* **WRITTEN REQUEST**:
Gather every line of the material below that contains the string "Instruction", matching case exactly, and copy each one out in full.

**** PROVIDED DATA

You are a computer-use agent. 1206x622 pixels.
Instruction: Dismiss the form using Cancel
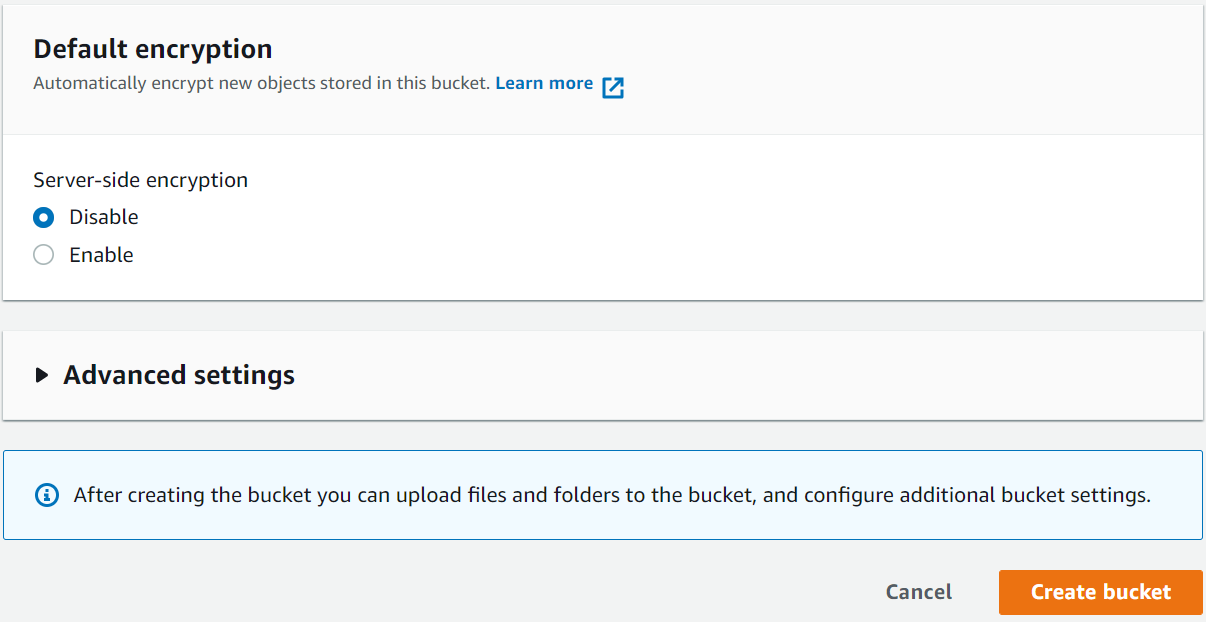(x=918, y=592)
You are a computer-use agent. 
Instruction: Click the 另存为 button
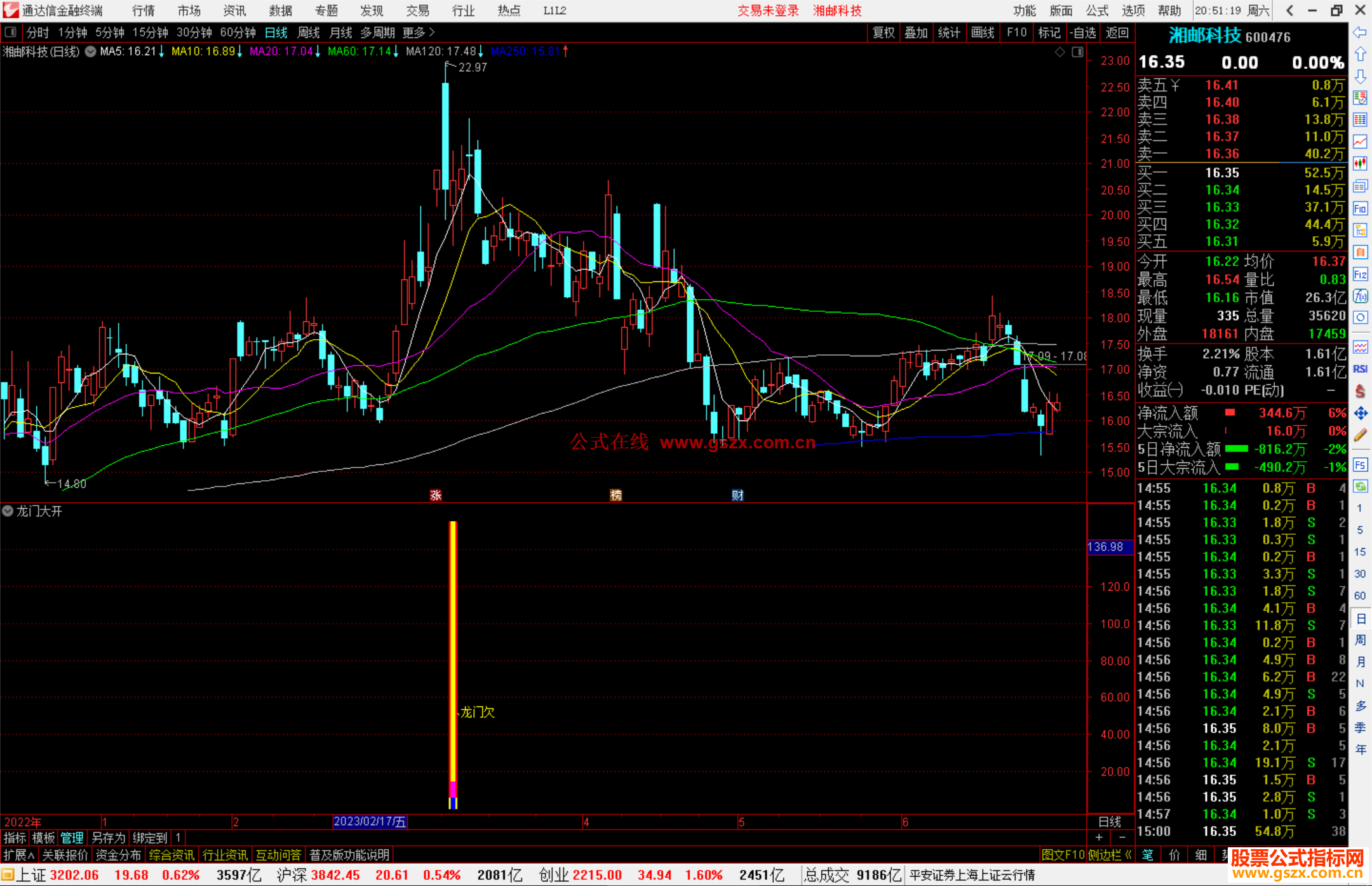coord(108,838)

********

* **EXERCISE OUTPUT**:
Instruction: Dismiss the form using Cancel
Instruction: Click the 另存为 button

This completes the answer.